===== Source records =====

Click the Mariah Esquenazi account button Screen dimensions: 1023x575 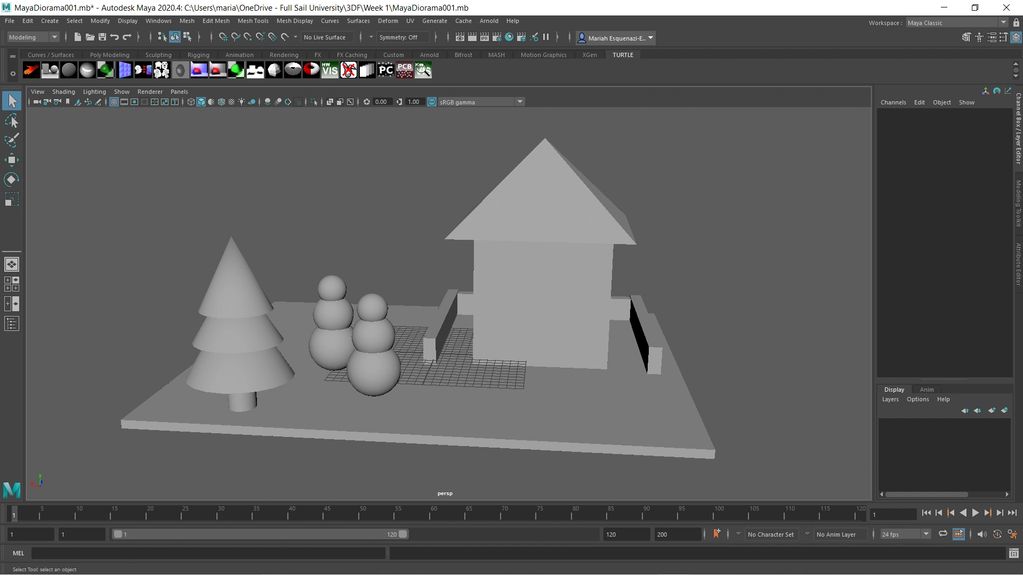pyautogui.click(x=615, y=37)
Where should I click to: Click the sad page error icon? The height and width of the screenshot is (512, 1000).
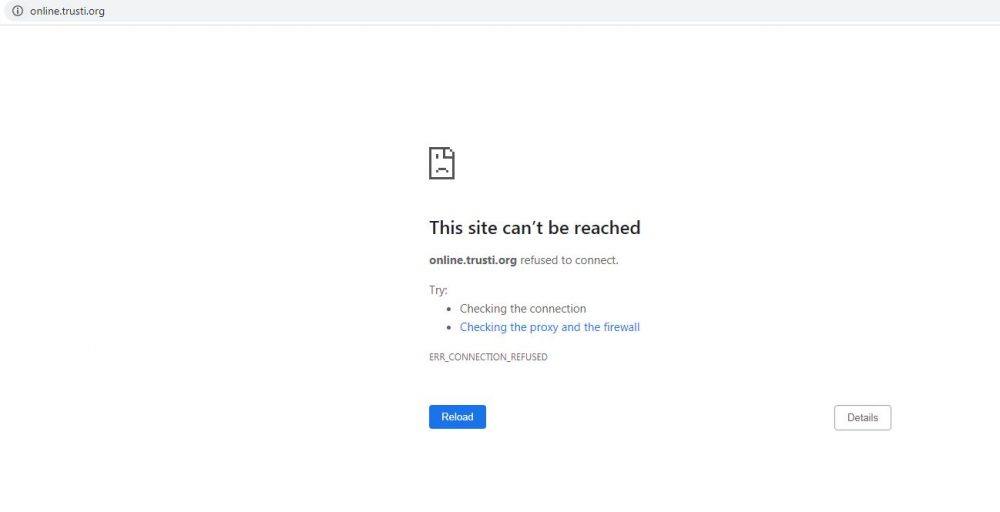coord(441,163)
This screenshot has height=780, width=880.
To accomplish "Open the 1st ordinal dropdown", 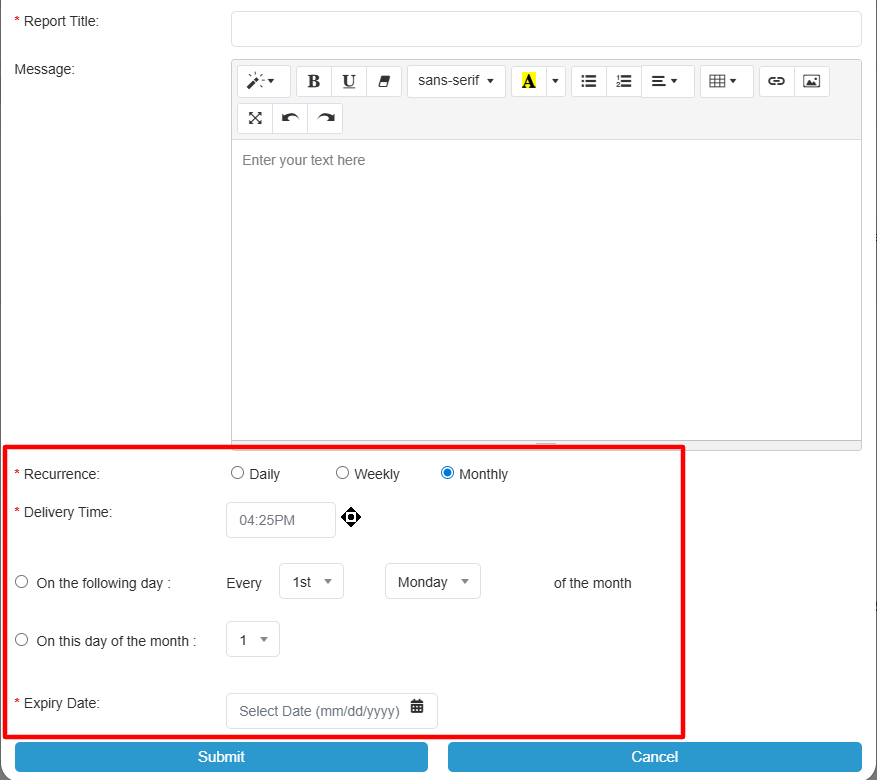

=====

→ Written exercise: Write out the lines starting at the one containing "This screenshot has height=780, width=880." and ending at the last line, substituting "image" for every "screenshot" and changing nothing else. Give only those lines, and omit the pictures.

→ Finished answer:
This image has height=780, width=880.
To accomplish "Open the 1st ordinal dropdown", 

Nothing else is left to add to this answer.